* [Raw records]:

━━━━━━━━

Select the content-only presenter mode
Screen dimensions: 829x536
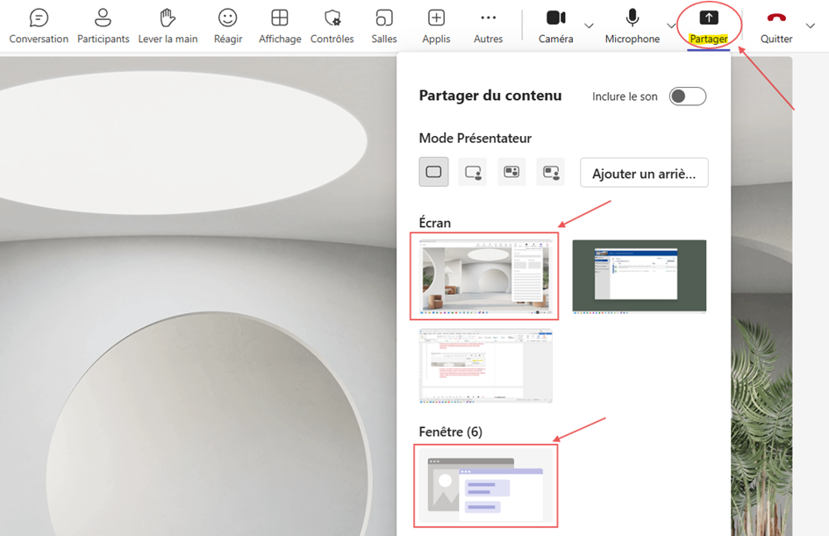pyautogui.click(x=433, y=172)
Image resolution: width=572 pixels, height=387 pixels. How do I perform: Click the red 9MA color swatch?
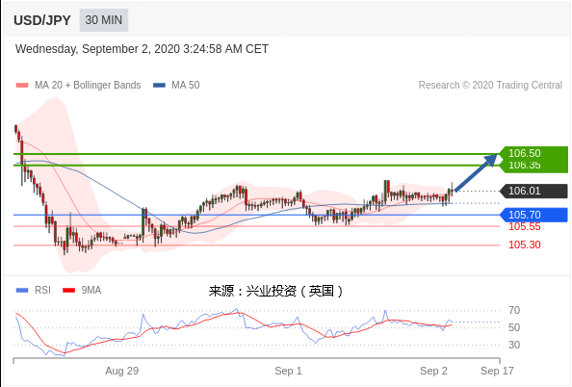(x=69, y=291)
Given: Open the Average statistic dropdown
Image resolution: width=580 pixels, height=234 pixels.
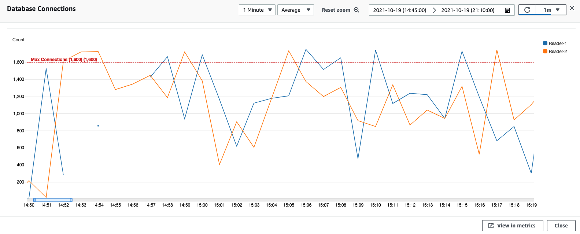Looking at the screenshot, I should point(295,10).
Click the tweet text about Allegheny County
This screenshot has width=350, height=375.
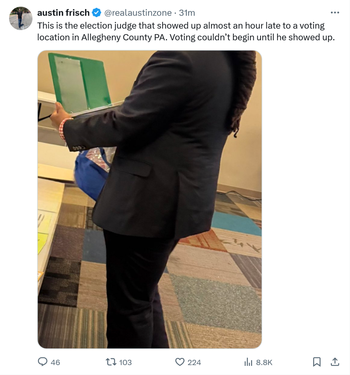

━━━━━━━━

* [Description of the task]: Give every line of the data above as a JSON list of strings, one string per line and no blank lines. Leave the pictures out.

* [Response below]:
[
  "Select the content-only presenter mode",
  "Screen dimensions: 829x536",
  "pyautogui.click(x=433, y=172)",
  "Image resolution: width=572 pixels, height=387 pixels. How do I perform: Click the red 9MA color swatch?",
  "(x=69, y=291)",
  "Given: Open the Average statistic dropdown",
  "Image resolution: width=580 pixels, height=234 pixels.",
  "Looking at the screenshot, I should point(295,10).",
  "Click the tweet text about Allegheny County",
  "This screenshot has width=350, height=375."
]